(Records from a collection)

^^^^^^^^^^^^^^^^

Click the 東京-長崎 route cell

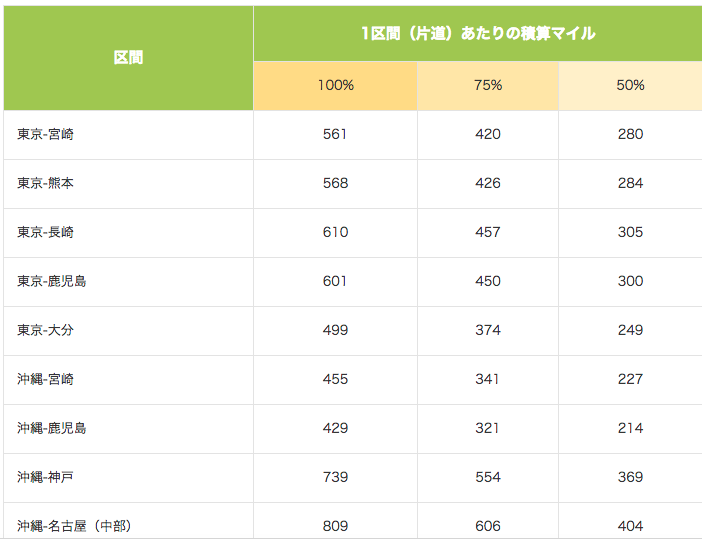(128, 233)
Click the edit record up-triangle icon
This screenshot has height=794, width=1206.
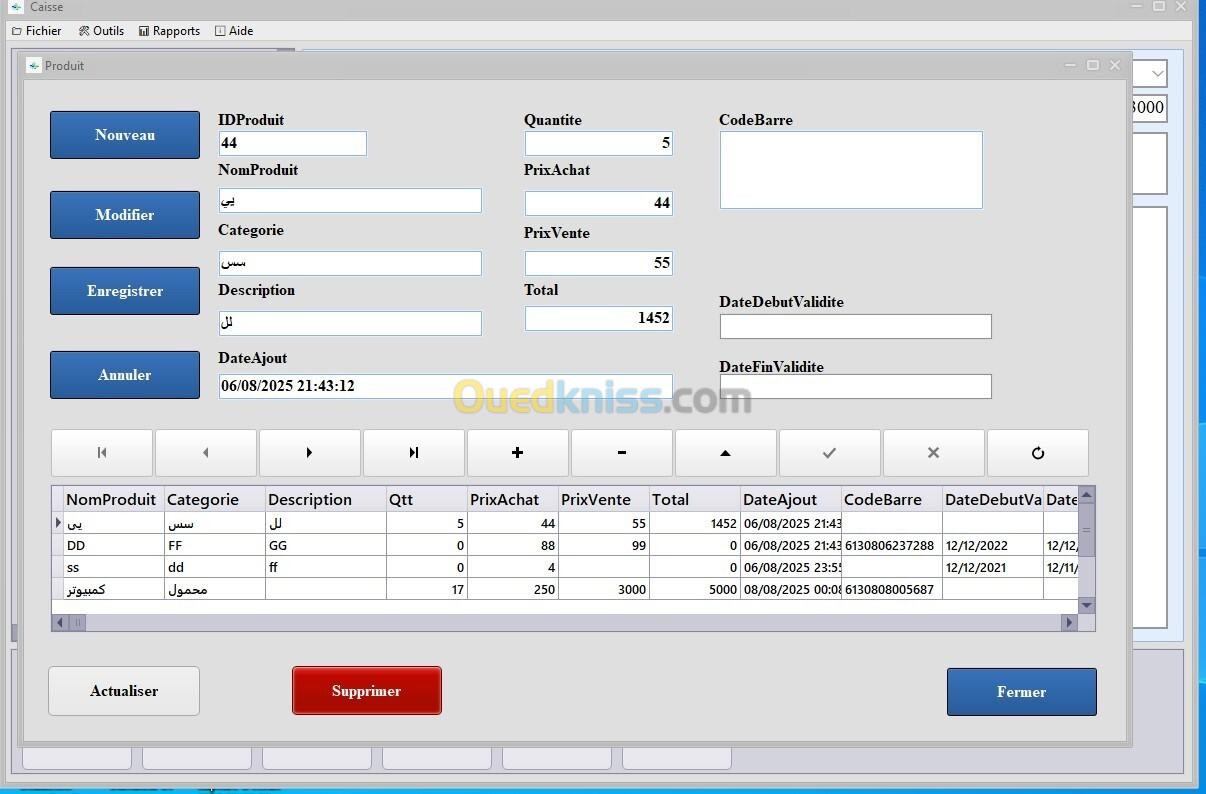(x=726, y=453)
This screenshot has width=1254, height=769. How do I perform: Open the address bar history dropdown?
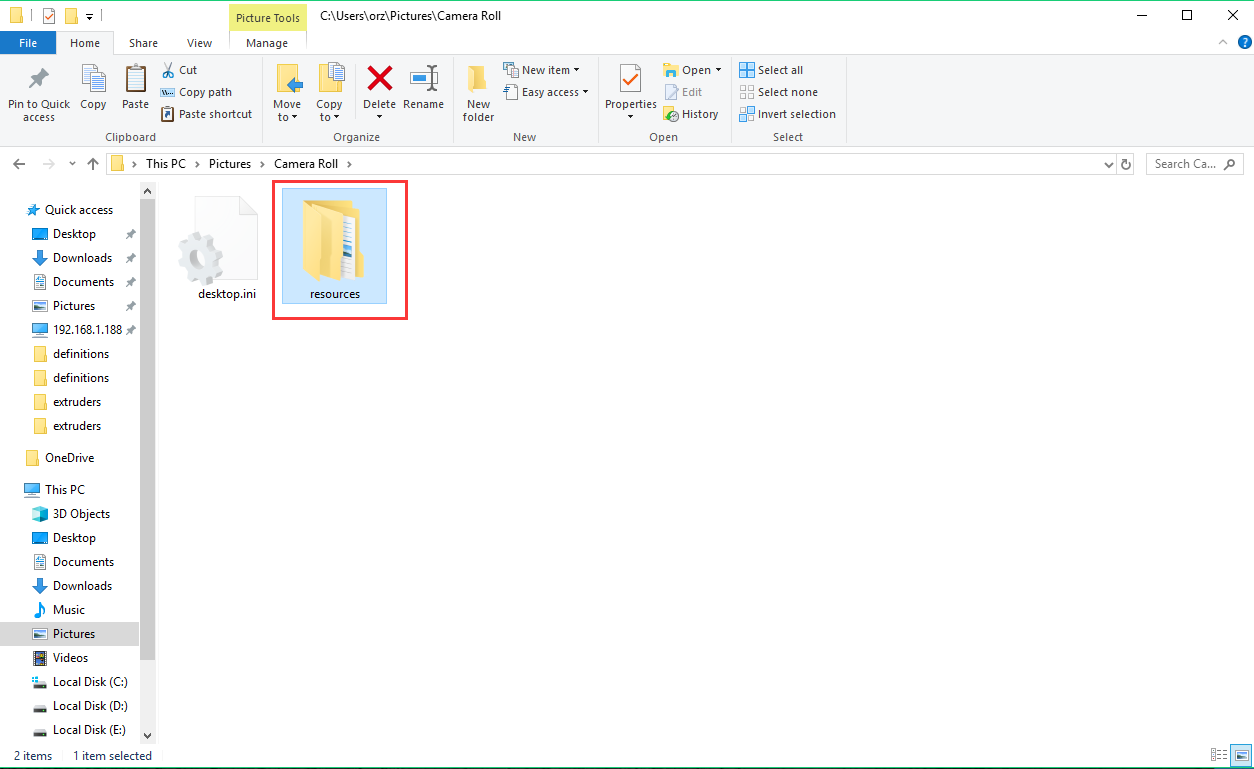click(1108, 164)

^^^^^^^^^^^^^^^^

**Task to carry out:**
For each line above, output its wording exactly and leave out any picture.

**Written solution:**
Click the 東京-長崎 route cell

(128, 233)
Click the edit record up-triangle icon
This screenshot has height=794, width=1206.
(x=726, y=453)
This screenshot has width=1254, height=769. How do I perform: Open the address bar history dropdown?
click(1108, 164)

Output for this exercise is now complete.